Pre-match predictions often avoid key issues. But why is this?

 

 

By Tony Attwood

Prior to the Fulham game, Athletic Weekly’s correspondent wrote, “I’m going to be at the Emirates Stadium for this one on Saturday evening, and I’m expecting it to be another gruelling slog for Arsenal and their fans.”   

This was an interesting expectation – and of course it was 100% false both as a prediction of what the game was like, and of the result. But I suspect it did set expectations, which were based on false premises.  

Arsenal’s home form from 18 league games shows they have won 14, drawn two, and lost two.  40 goals have been scored at home, and 11 conceded.  There is nothing gruelling in that.  Even the last five home league games, when it could be argued our form has been dodgy, consist of four wins.

But if we have a look at Fulham’s away form, it now reads won, drawn, lost, drawn, lost.

Now there is nothing unusual in someone publishing a preview of a match and getting the outcome completely wrong; indeed, it was one of the reasons Untold was set up – to counter these false predictions.  And I started to ponder this issue again recently, and the more I pondered, the more I wondered.

My starting point was the work that we did on this site, in which we took the issues of players who were said by magazines, blogs and newspapers to be about to be transferred to Arsenal, and found that only 3% of the players mentioned each summer were actually transferred as predicted, even though the vast majority were mentioned by several media outlets.   Which raised the question, if each year, one is publishing stories in a newspaper or on a blog, of which 97% are just plain wrong, why would one carry on doing that year after year?

By which I mean, if you were running a blog or a publication and you predicted events which were 97% false, would you then really say, “Hey, this was fun, let’s do it again next year”?

Indeed, we can add this to the issue of predictions of the outcomes of matches, both in terms of the results and in terms of the style of the game, and here again, we find journalists getting predictions 100% wrong.  And again, what is noticeable is that there is no commentary on either the error itself or the number of errors.  It is as if the predictions were never made!

In effect, this means that journalists can write anything they like, without any reference to the accuracy of what they say.  And so I wondered if this happens in any other line of business.

I know that as a writer of advertisements for businesses, I had to produce adverts that would get a certain level of sales, and if I wrote an advert that failed to reach that target, or resulted in a number of buyers then returning the product as “not as advertised,” we (not the manufacturer) were in trouble.  But with football journalism, there is no comeback.  Predictions are made, things don’t turn out that way, and no one ever says a word about the journalists’ faulty predictions.

So I wonder: why does the media keep publishing predictions which are most commonly wrong, and why do people keep reading them? 

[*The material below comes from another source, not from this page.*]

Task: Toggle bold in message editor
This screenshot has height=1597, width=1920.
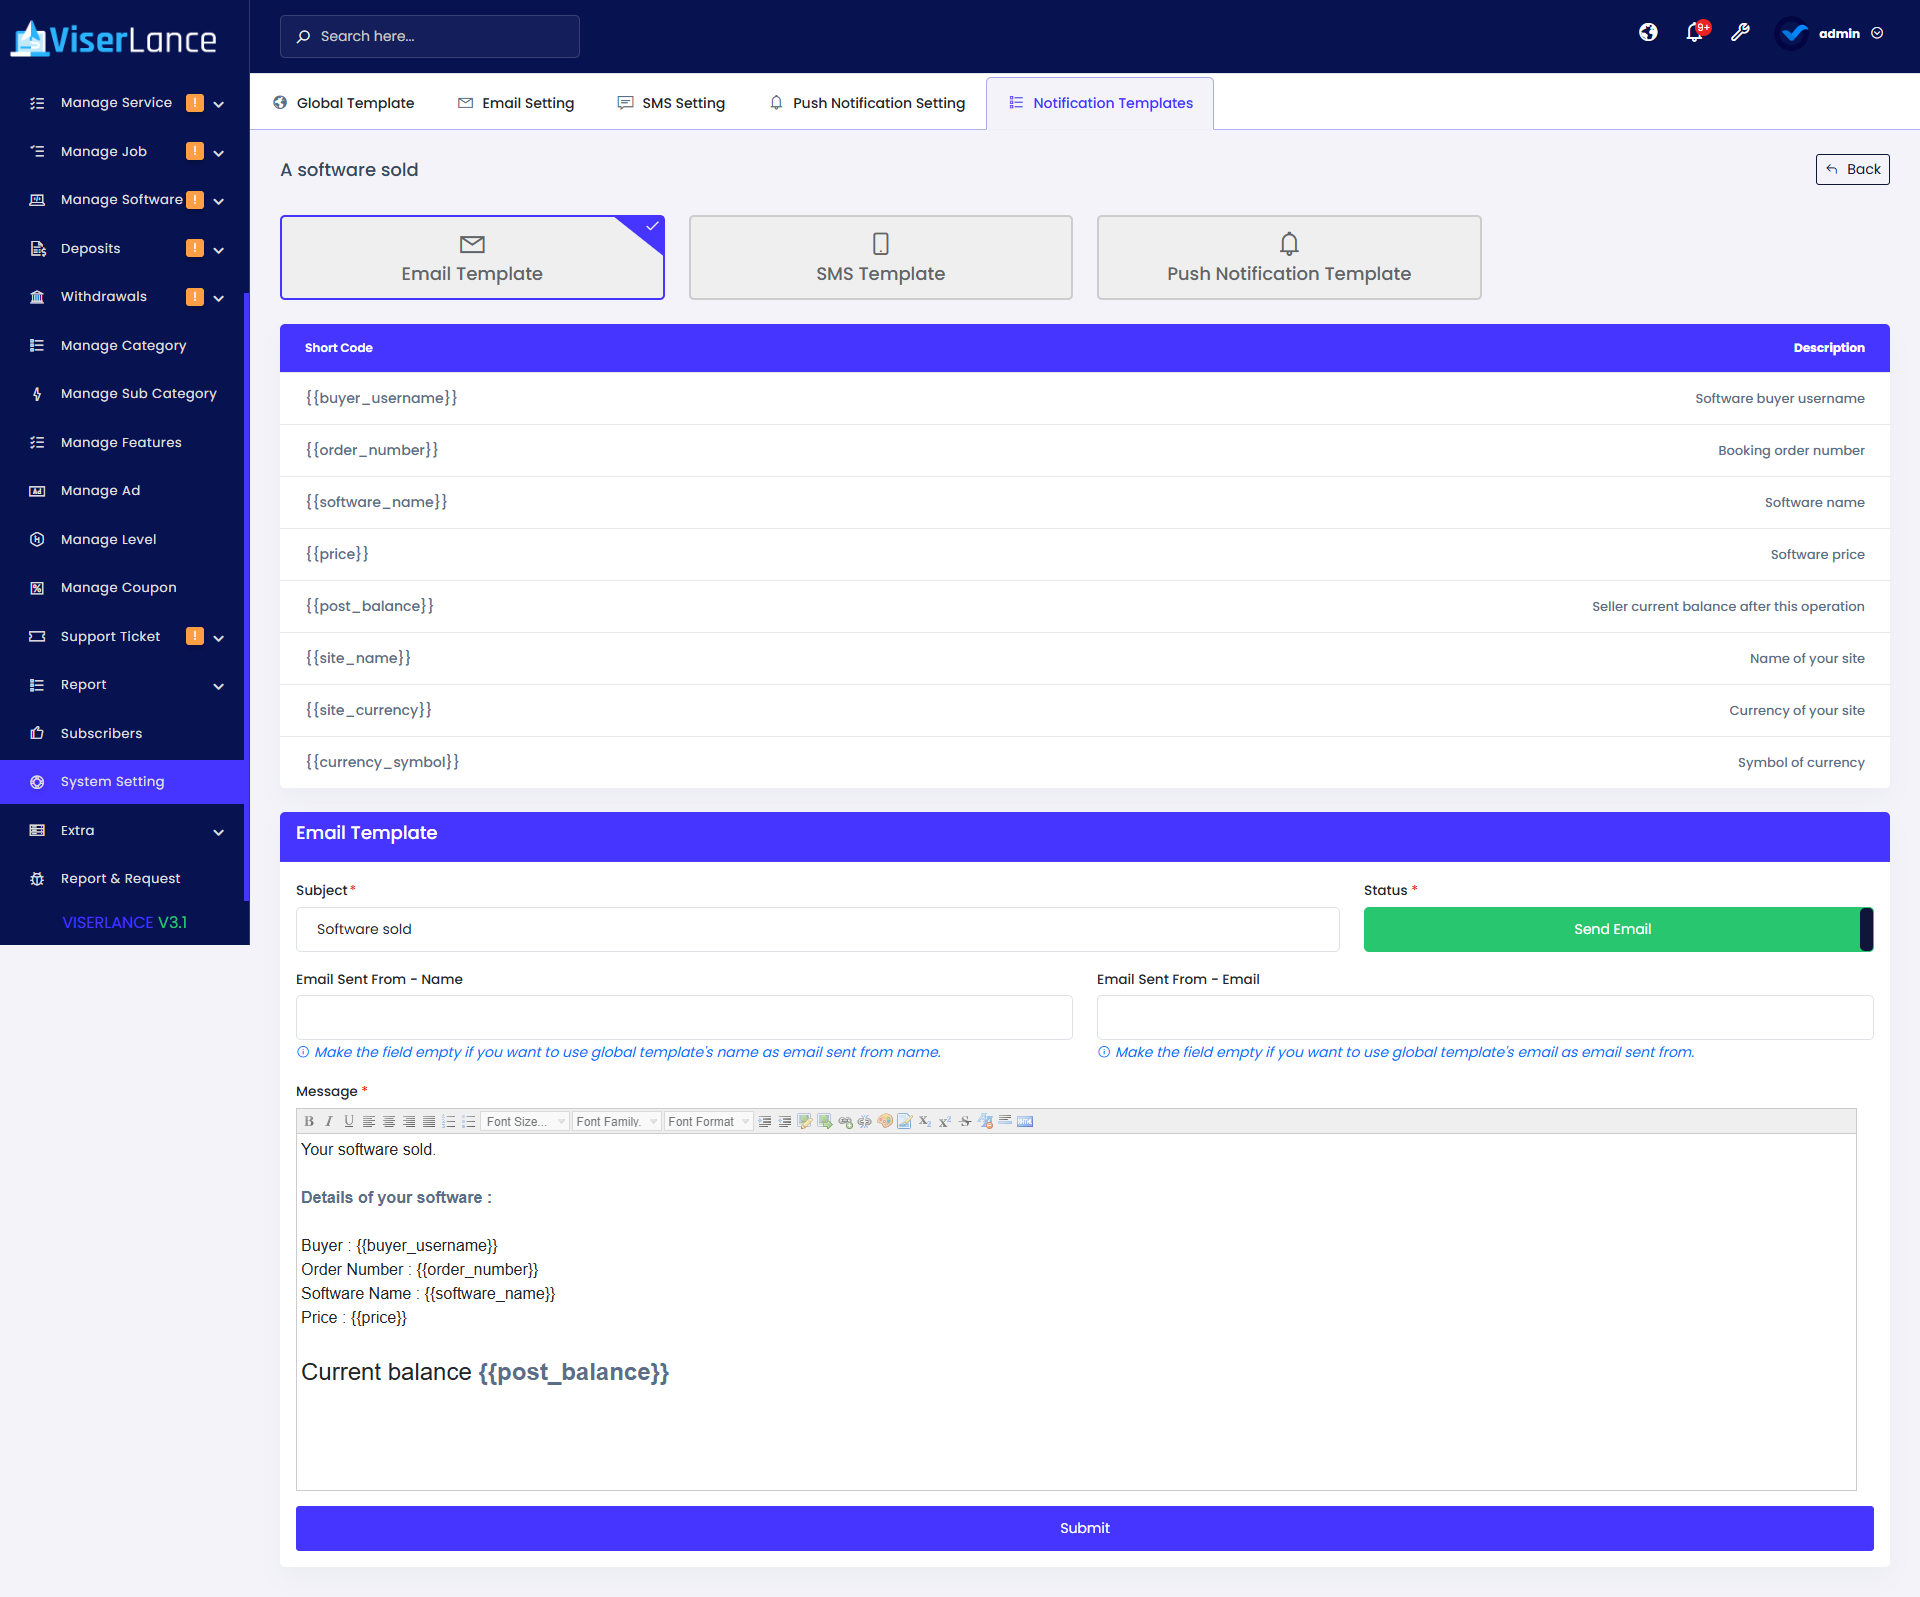Action: [309, 1121]
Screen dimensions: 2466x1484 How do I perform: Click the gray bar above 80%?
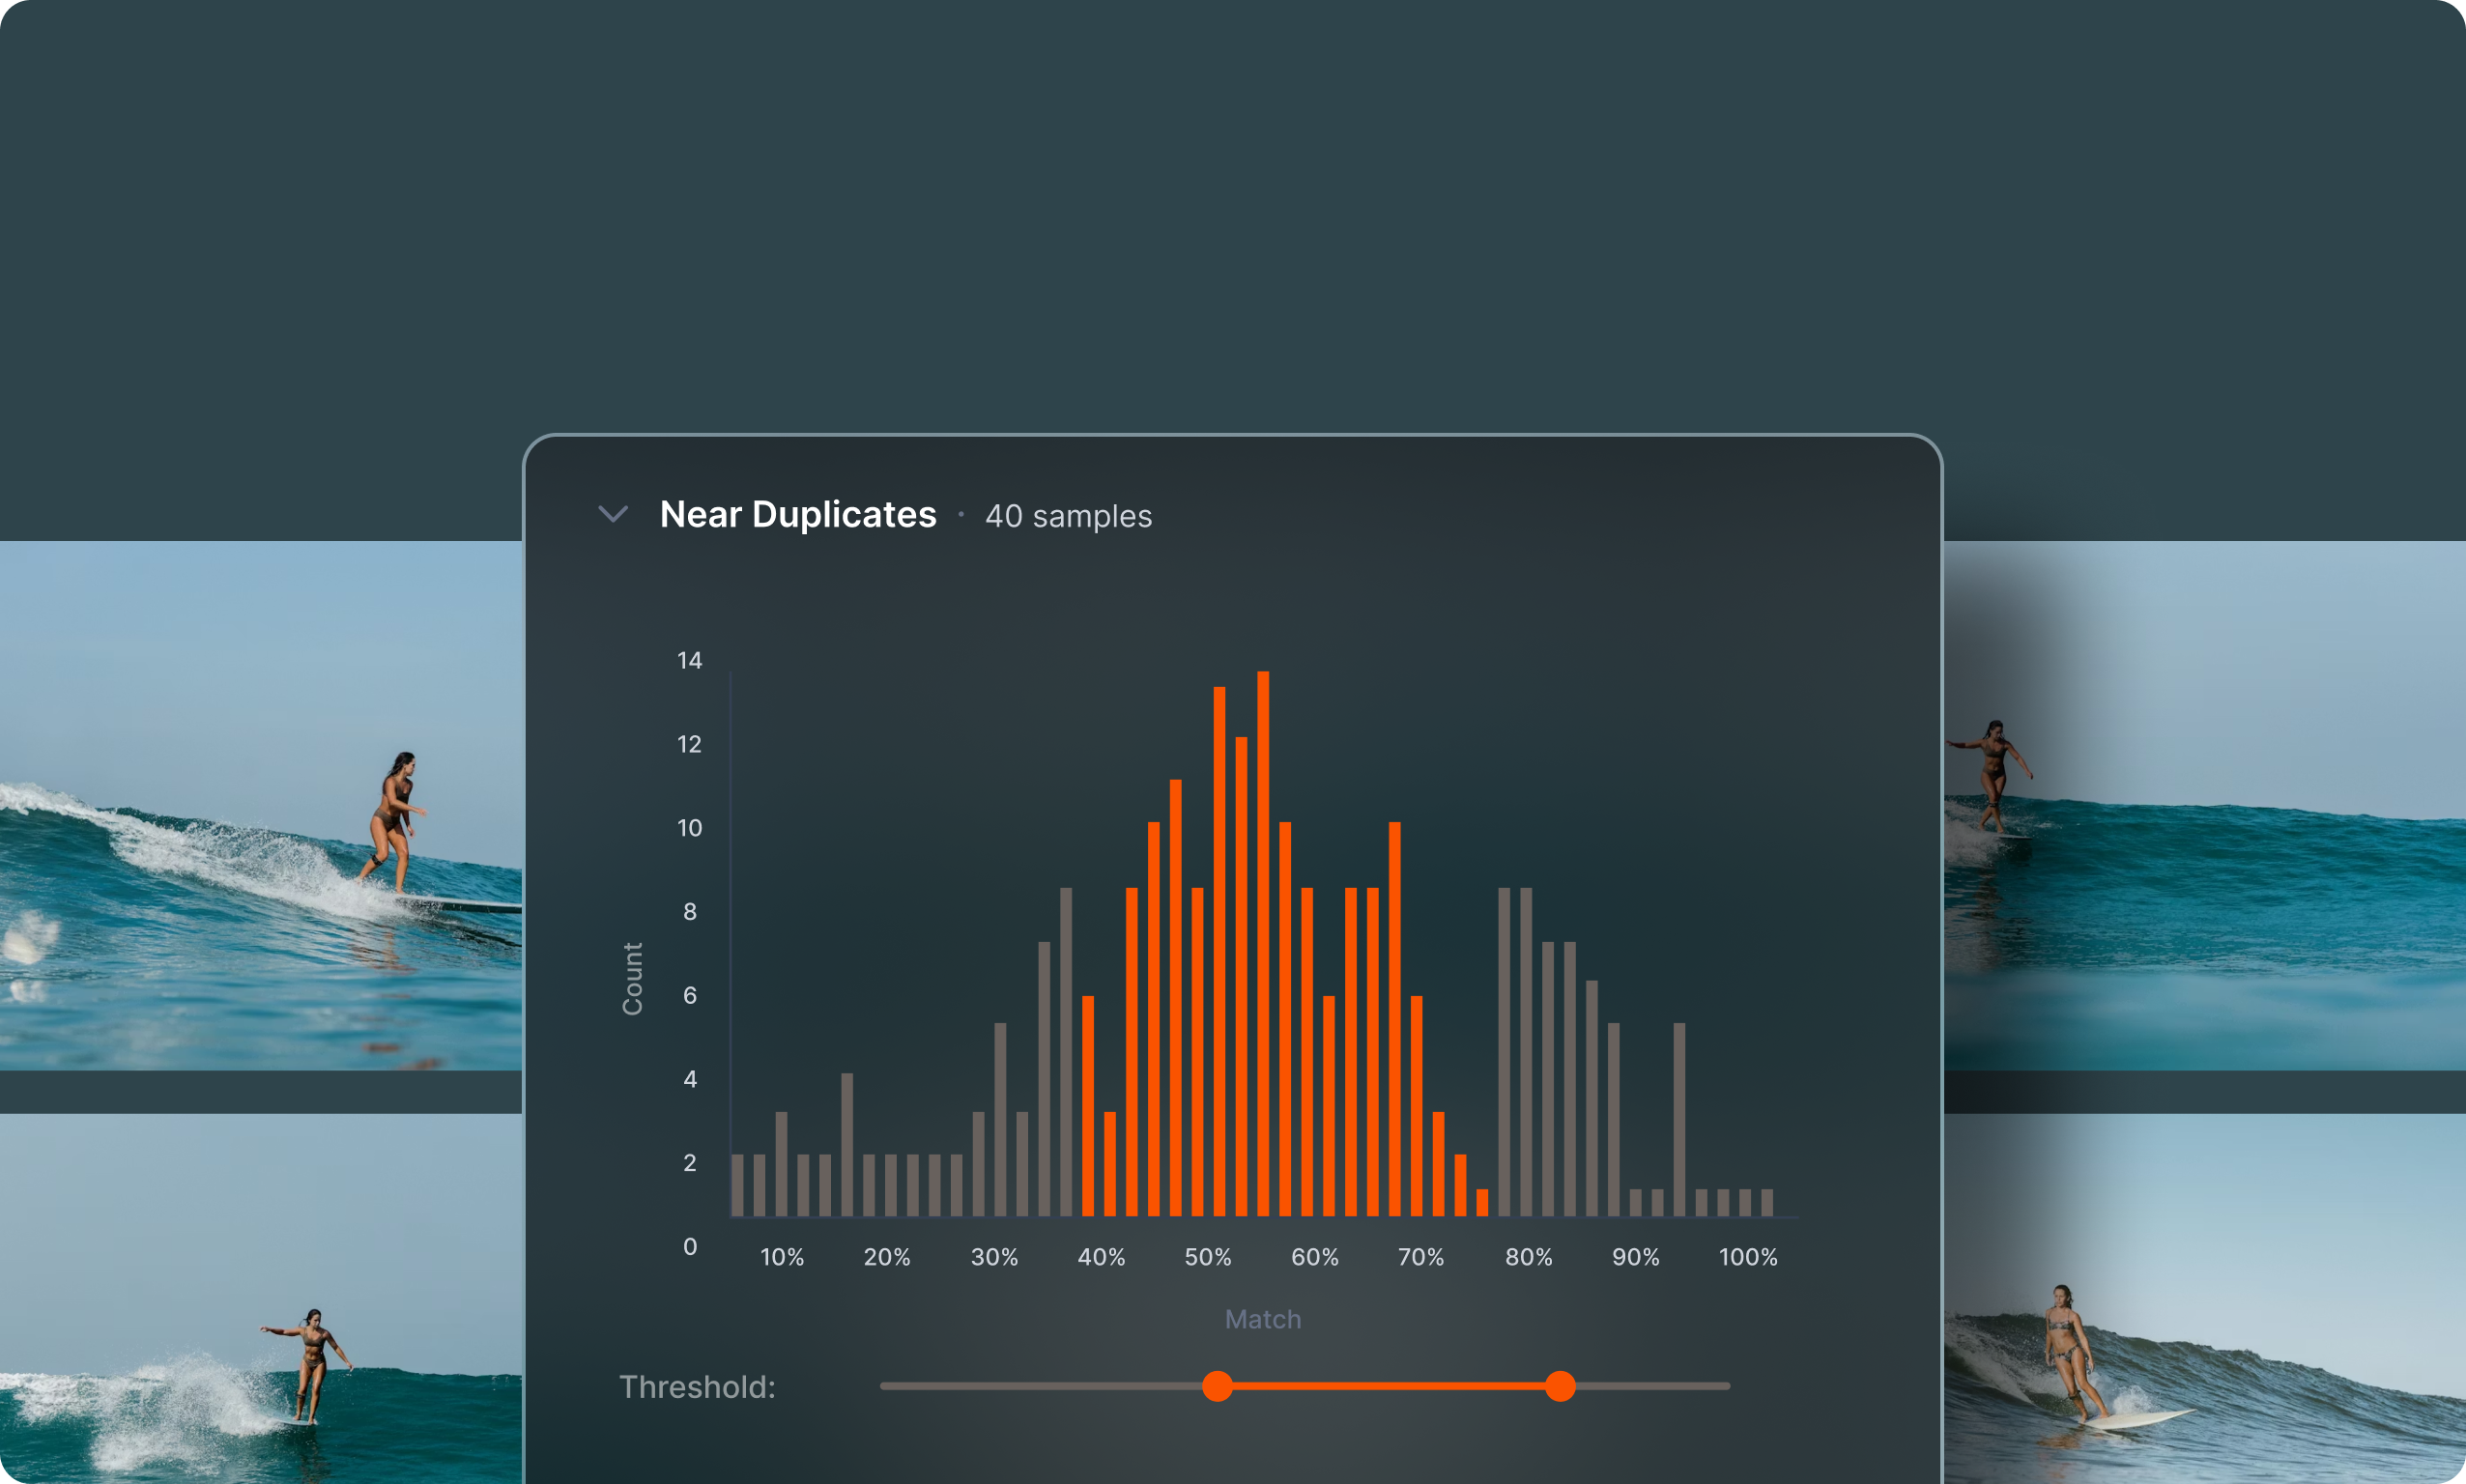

The most obvious answer is that most people are not affected by the fact that 97% of what the newspaper says or predicts about football is wrong.   That is what they expect.

But there is more to it than this, for even after getting their predictions wrong, the newspapers come out with their report on what each player has achieved.  And here I think the media adjust its reports on player performances to fit in with their predictions (rather than what happened on the pitch).  So Goal.com, having suggested that for Arsenal, “it’s still difficult to see where many goals are going to come from,” then covers up their totally inaccurate prediction for the match by giving Ben White a score of 5/10 and Eberechi Eze 6/10 for their performances.  That makes us focus on the suggested notion that, despite two hopeless players, Arsenal won 3-0, without raising the issue of what Arsenal might have achieved with 11 decent players on the pitch!

This is a bit like me suggesting that the moon is made of cheese, finding that it isn’t and then leaving that prediction aside and suggesting that the astronauts simply din’t look hard enough.   It’s nonsense.

Which is a concern because the people who write these previews write them week after week, knocking Arsenal and ignoring ManC’s past crimes.  This approach has become mainstream, thus ensuring many publications are running the same sort of  “Arsenal cheating at corners, playing boring football, missing out on obvious players” stories as a way of covering up the fact that nothing has been done about the 110+ charges against ManC.  

Obviously, the media won’t report the idea that ManC are only second because the media themselves refuse to mention the 110+ guilty verdicts against them, which have still never been punished.   As a result of that, people start writing and saying, “Why are you still going on and on about the 110+ guilty verdicts – focus on your own team,”  forgetting that the ManC financial doping scandal affects all other clubs since it bought them players who delivered extra points.   But that’s ok, because the media no longer touch the issue, so it isn’t really there any more.

Which is, of course, why we mention it, since this is “Untold” Arsenal.